Evaluations

Evaluation is the fundamental building block for ensuring the integrity of your content. Think of it as a comprehensive test tailored to your specific needs. Familiarizing yourself with Evaluation is crucial, as many other features rely on or integrate with it.

Creating a new Evaluation

The process involves selecting one or more ‘checks’ – criteria you want to examine. The available checks are:

Security checks

Reliability checks

Assertions

Syntax Check

You have the flexibility to create Evaluations manually, choose a template from our library, or simply let our AI assistant handle it for you.
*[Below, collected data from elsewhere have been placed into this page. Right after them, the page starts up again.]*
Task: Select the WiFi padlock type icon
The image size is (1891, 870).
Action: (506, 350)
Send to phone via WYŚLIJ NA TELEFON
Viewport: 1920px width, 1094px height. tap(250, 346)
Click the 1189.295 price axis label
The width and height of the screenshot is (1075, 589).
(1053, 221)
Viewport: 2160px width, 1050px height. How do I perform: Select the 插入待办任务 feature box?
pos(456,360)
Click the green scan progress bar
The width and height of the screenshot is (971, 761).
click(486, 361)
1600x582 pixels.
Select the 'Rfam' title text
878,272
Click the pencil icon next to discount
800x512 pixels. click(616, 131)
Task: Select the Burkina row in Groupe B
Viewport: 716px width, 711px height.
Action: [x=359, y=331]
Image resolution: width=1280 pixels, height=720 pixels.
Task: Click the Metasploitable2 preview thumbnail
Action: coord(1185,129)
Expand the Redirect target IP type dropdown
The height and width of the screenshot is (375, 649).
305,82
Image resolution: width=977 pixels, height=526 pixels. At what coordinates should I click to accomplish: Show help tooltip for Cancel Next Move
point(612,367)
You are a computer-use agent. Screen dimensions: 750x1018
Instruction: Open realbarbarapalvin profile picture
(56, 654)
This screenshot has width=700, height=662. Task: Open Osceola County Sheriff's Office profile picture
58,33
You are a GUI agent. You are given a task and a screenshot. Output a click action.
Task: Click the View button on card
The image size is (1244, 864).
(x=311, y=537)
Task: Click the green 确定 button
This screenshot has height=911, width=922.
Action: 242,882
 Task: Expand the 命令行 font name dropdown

The choice is yours!
On the Evaluations page, you can manage all your created Evaluations with ease (edit, duplicate or delete them if necessary).

An Evaluation on its own is just a set of checks, you can harness those checks in many ways like, experiments for regression tests, while using the prompt management as part of the prompt engineering phase and of course as a part of you active protection.

Qualifire’s Small Language Models (SLMs) Judges

Qualifire employs a suite of fine-tuned, state-of-the-art Small Language Models (SLMs), each specialized for a specific evaluation task. This provides faster, more accurate, and more targeted analysis of agent behavior. We offer to integrate the Qualifire state-of-the-art evaluations to your existing stack, supercharging your evaluation framework.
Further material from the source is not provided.